During the study period, 3,939 patients in the general population received at least one dose of nirmatrelvir. Participants aged 65 and over and those recently diagnosed with cancer had a significantly higher income. Participants without prior vaccination against COVID-19 and members of the Arab minority group had significantly reduced absorption.
The author presents the results for age groups over 65 and under 65 separately, because testing the interaction of nirmatrelvir with other variables showed significant differences by age groups.
COVID-19-related hospitalizations occurred in 343 of 1,435 treated patients and 334 of 64,959 untreated patients among 66,394 patients aged 40 to 64 years. COVID-19-related hospitalizations occurred in 776 of 42,8159 patients and more patients, 2,504 treated patients, and 762 of 40,315 untreated patients. Decreased immunity to COVID-19 and previous hospitalizations were the characteristics most significantly associated with a high incidence of COVID-19-related hospitalizations in both age groups. In the age range of 40-64 years, immunosuppression was strongly associated with hospitalizations.
COVID-19-related hospitalizations were reported in 182 of 20,531 patients with prior immunity and 161 of 45,863 patients with prior immunity in patients aged 40 to 64 years. COVID-19-related hospitalizations were reported in 273 of 3,306 patients with prior immunity and 503 patients with prior immunity and 39,513 patients with prior immunity among participants aged 65 and over.

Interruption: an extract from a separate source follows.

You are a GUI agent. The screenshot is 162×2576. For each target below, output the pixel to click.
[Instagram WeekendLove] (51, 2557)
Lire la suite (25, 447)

During the increase in Omicron, nirmatrelvirus treatment was associated with a significant decrease in COVID-19 hospitalizations and mortality in people aged 65 and over. Although an observational study, the findings and apparent potential for major COVID-19 disease prevention could help decision-makers to allocate limited supplies to those for whom nirmatrelvir has proven successful.
* Important notice
Research Square publishes preliminary scientific reports that are not peer-reviewed and should therefore not be considered conclusive, leading clinical practice / health-related behavior, nor should it be treated as validated information.